Dec 4, 2010 08:30 GMT  ·  By

IBM recently announced its milestone that will supposedly make Exaflop Supercomputers more feasible, namely chips that use optical interconnections, but Intel now says that said processors may not be efficient to manufacture.

As users are likely used to by now, whenever a company announces a new milestone, its rivals will start to pick at whatever disadvantages it might have compared to their own.

This once, such a thing has occurred between IBM and Intel, the latter having started to question the former's newest processor.

What IBM recently did was announce the CMOS Integrated Silicon Nanophotonics, a chip that combines both electrical and optical devices.

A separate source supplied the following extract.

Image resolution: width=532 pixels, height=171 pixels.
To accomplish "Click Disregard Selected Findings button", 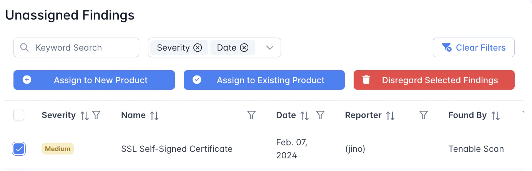I will pyautogui.click(x=434, y=80).
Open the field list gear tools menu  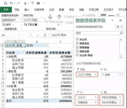pos(119,27)
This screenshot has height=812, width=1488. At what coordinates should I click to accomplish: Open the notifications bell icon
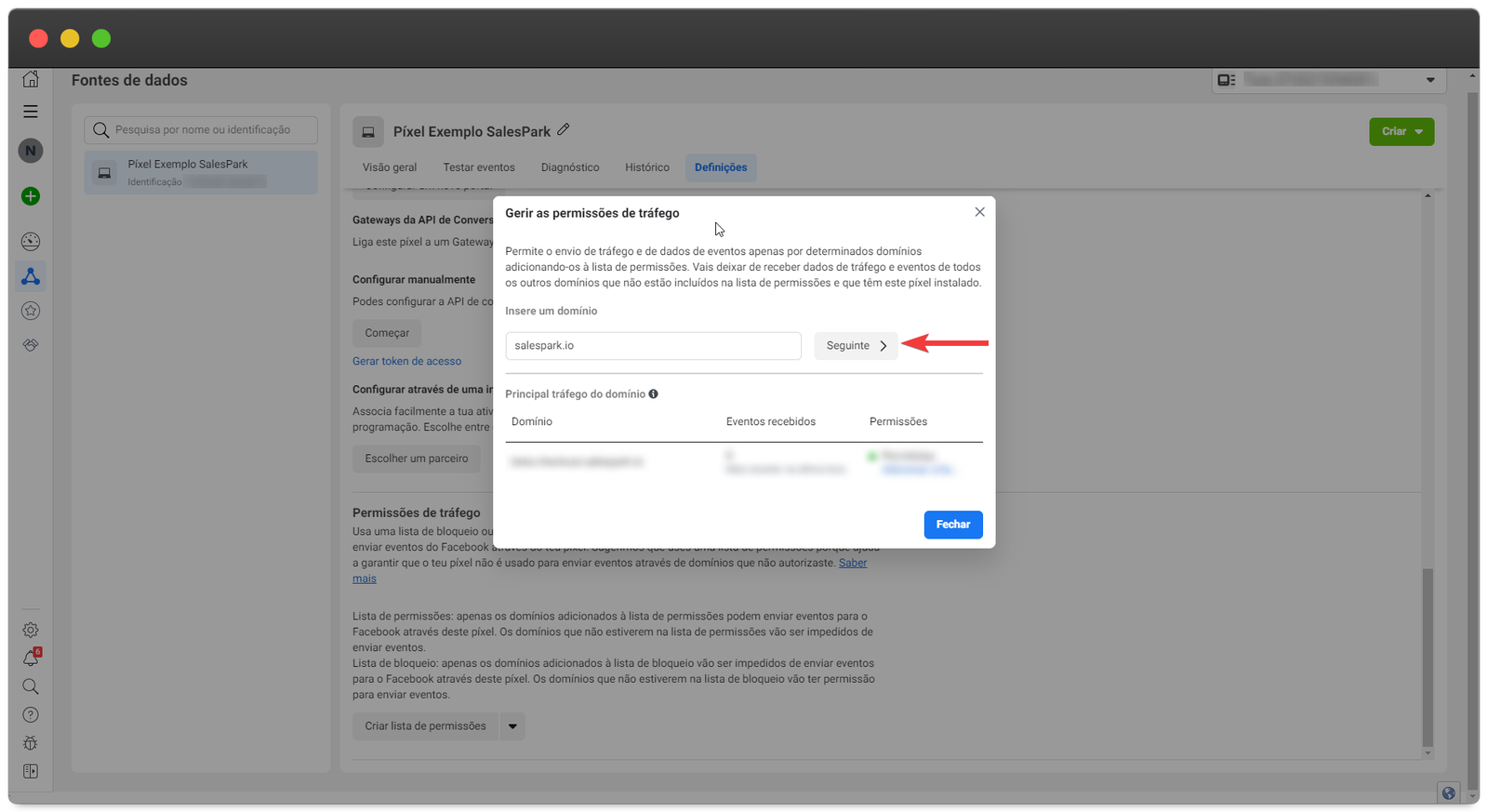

It is supposed to significantly boost performance by using light to transmit data while integrating modulators, germanium photodetectors and ultra-compact wavelength-division multiplexers.

The other major asset is that such chips can be built using standard CMOS manufacturing lines.

Now, Intel is revealed to have said that it believes its own products are easier to manufacture and more efficient overall.

It claims that it is preferable to make chips on the latest foundry processes and add optical interconnections later, instead of being made with all parts form the get-go on a CMOS process.

"This [IBM] research is another example of others also validating that silicon photonics is the path to high bandwidth, low-cost optical communications,”said Nick Knupffer, an Intel's global communications manager, in the interview with ZDNet UK.

“While this research is interesting, there are still many challenges to commercialize this approach such as integration of lasers and integration with advanced future transistor processes," he added.

"Keeping the CMOS and photonics separate will allow us to use the most energy-efficient, leading edge manufacturing process for electronics as we scale link speeds. For exascale systems, energy efficiency is a major concern,” he explained.

“Although [Intel's approach to nanophotonics] does require the bonding of indium phosphide to the silicon, this is done at the chip or wafer level, allowing us to create all the lasers we need in one bonding step," Knupffer concluded.